If you’re reading Londa Hayden’s blog, I’ll first make a couple of assumptions.
First, you’re interested in good writing, and beyond that, you’re interested yourself, in becoming a published author.
Next, I’ll assume that you have some talent and you think you’re a pretty good writer. To which I’ll now respond…
“So What? Who Cares? Big Deal.”
I too, thought of myself as a pretty fair writer and honestly, I’m not that bad. So in my mind, it stood to reason that when the right non-fiction idea hit my brain, the words would flow, I’d publish the piece and lay claim to the gold in the storehouse.
Boy, the lessons I’ve learned over the last few months.
Does raw talent still matter? You bet. But it’s a smaller piece of the pie than it used to be.

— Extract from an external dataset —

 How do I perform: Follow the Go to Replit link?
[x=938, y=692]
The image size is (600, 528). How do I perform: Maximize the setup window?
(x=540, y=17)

I see a lot of mediocre stuff out there folks. Honestly it’s not that good, but the stuff is selling. How?
The rise of the author/entrepreneur has been a game changer. Those who practice and refine the science of building social media platforms, metrics analysis, and testing and measuring are dominating the world of self-publishing.
I don’t like it one bit either, but it’s a fact of life if you wanna go where most of us wanna go.
I have a good book that’s going to hit in the fall. It’s well written, well edited, highly visual, highly relational and it has some great take-aways.
Problem is no one outside my hometown even knows I exist, so I’m being forced to change that.
Blogging is a must. You don’t have to do it every day, but you must do it often. You must experiment with different subjects, use your metrics, take a look at who looks at what when, and what part of the world is looking at you. Nothing fires me up more than to get a hit from Kenya or India or the United Kingdom.
Build your following. Do what you must to generate comments and use your blog as a tool.
Use social media: Facebook, Twitter and LinkedIn in particular and blogroll them all together so whatever you do happens everywhere. You must be economic in this approach.
Like many of you, I do, indeed, have a day job, but I also spend about six hours a day pursuing my career as an author, and well over half that time each week is dedicated to building my platform. We can have the most profound thing in the world to say, and if nobody’s home to hear it, the point is moot.
If you’re creative enough to be a great writer, be creative enough to blend both the art and science of this new thing we call the author/entrepreneur.
You are the Master and Commander of your own ship, my friend, and that’s a good thing.